Sunnyvale-based Yahoo declined to address the lawsuit’s allegations, which come as it nears completion of a deal to be acquired by telecommunications giant Verizon.
“We don’t comment on litigation,” said Mike Sefanov, a Yahoo spokesman.
The lawsuit focuses on spending by a trust that Yahoo established in 2007, when it settled a previous lawsuit over its role in providing information to the Chinese Communist Party about political dissidents who also were Yahoo customers. As part of that settlement a decade ago, Yahoo agreed its Yahoo Trust would provide humanitarian assistance to Chinese political dissidents imprisoned for expressing their views online. The company funded the trust with $17.3 million.
Yahoo settled that case with two Chinese dissidents, a business journalist and an editor, who accused the company of being complicit in their arrests for pro-democracy activities online. The settlement came soon after scorching bipartisan criticism of Yahoo in a 2007 congressional hearing about the matter, in
which a Republican representative likened Yahoo’s actions to companies that cooperated with Nazi Germany during World War II, and a Democrat called Yahoo “spineless and irresponsible.”

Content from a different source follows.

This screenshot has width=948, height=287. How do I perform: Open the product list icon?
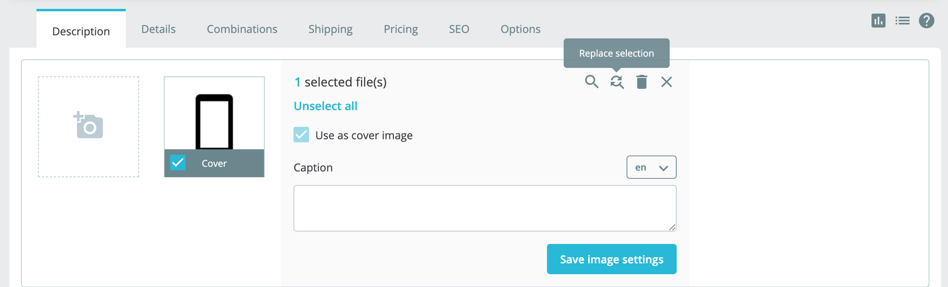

The new lawsuit accuses Yahoo, the Yahoo Human Rights Fund Trust, two organizations and some former Yahoo executives of failing to properly administer the trust and of instead using the funds to further their own interests.
“A breathtaking majority of the Yahoo Trust — upwards of $13 million — has been systematically and unlawfully depleted in less than 10 years on expenditures having nothing to do with providing humanitarian assistance to imprisoned Chinese dissidents,” the lawsuit claimed.
The Chinese activists named defendants in the lawsuit including Michael Callahan, Yahoo’s former general counsel; Ronald Bell, Yahoo’s former general counsel; and the estate of Harry Wu, who died in 2016 and had been a trustee of the Yahoo trust.
The plaintiffs are residents of China: He Depu, Yang Zili, Li Dawei, Wang Jinbo, Ouyang Yi, Xu Yonghai, Xu Wanping and Yu Ling. All were imprisoned in China for different terms.
The lawsuit claims He Depu, who was in prison from 2003 to 2011 for dissident activities, should have received more of the allegedly mismanaged trust money. “Mr. He received less in humanitarian assistance than he would have but for defendants’ misconduct,” the lawsuit states.
The lawsuit also alleges that Wu, the trustee, concealed trust money from the dissidents and attempted to browbeat the mother of one of the political prisoners.
“When Shi’s mother arrived in Washington, D.C. to collect her son’s portion, Wu demanded that she ‘donate’ $1 million of her son’s $3.2 million share to Wu and Laogai Research Foundation,” an entity that Wu controlled, the lawsuit claims. “Having no legal representation and under intense pressure from Wu, she asked whether $500,000 would be sufficient. Wu responded in a fury, berating her, and causing her great distress.”
The lawsuit alleges Wu also established a $1 million annuity for himself by falsely claiming that he was a cousin to one of the plaintiffs.
“In standing idly by while it knew the Yahoo Human Rights Trust was being squandered, Yahoo abandoned its responsibilities to trust beneficiaries, who have risked their lives by speaking out for political reform in China,” said Times Wang, a Cohen Milstein Sellers & Toll attorney representing the plaintiffs. “We hope this lawsuit creates an opportunity for Yahoo to replenish the fund and make good on its commitment to support basic freedoms as a responsible corporate citizen.”